:: Exercise details ::
Among the records below, find each line that includes the string "link" and copy it.

:: Information given ::
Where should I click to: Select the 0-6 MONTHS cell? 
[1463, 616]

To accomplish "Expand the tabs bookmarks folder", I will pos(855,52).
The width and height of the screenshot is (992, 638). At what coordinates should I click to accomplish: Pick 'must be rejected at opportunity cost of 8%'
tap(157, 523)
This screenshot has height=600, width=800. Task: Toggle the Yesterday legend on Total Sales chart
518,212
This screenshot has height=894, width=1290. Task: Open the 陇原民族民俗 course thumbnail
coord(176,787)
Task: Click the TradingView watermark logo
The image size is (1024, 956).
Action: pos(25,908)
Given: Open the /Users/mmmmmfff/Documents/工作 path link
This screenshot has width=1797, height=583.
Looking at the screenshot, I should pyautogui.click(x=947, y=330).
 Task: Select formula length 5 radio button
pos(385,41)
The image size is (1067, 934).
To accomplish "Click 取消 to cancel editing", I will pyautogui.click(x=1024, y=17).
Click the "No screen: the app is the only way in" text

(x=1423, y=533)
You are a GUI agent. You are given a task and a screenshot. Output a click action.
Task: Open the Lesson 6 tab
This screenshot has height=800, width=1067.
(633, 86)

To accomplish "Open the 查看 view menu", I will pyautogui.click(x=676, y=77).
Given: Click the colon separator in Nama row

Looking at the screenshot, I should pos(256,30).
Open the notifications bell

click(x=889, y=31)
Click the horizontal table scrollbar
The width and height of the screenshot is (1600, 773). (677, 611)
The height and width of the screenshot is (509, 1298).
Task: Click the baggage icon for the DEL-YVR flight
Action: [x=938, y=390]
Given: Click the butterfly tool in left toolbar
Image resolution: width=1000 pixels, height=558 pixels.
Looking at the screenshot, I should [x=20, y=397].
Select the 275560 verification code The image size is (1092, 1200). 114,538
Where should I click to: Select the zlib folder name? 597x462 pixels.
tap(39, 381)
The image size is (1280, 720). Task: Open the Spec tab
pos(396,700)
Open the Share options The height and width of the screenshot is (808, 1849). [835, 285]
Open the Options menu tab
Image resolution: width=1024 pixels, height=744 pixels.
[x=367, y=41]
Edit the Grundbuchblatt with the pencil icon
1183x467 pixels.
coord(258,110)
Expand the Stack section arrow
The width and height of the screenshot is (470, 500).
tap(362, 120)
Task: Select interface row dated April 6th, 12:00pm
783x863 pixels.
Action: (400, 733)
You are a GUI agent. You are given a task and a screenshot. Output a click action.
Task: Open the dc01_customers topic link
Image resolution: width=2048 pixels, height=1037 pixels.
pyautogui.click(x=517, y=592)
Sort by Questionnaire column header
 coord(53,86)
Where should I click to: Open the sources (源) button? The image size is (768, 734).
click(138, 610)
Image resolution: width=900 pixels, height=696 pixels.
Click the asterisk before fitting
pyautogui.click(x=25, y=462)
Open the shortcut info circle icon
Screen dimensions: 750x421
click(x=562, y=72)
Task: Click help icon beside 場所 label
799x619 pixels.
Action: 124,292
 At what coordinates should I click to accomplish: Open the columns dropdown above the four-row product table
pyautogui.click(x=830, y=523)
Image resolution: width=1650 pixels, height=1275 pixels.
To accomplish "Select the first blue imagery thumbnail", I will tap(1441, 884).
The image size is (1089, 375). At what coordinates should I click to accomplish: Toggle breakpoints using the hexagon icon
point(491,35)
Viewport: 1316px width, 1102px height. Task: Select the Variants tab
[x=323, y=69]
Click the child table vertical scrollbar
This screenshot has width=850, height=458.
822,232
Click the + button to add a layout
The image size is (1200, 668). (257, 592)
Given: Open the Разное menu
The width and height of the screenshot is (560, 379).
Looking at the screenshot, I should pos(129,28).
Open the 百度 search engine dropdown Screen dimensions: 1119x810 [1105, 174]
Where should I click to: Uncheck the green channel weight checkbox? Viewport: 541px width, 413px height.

:: Written reply ::
Given: Open the /Users/mmmmmfff/Documents/工作 path link
Task: Open the dc01_customers topic link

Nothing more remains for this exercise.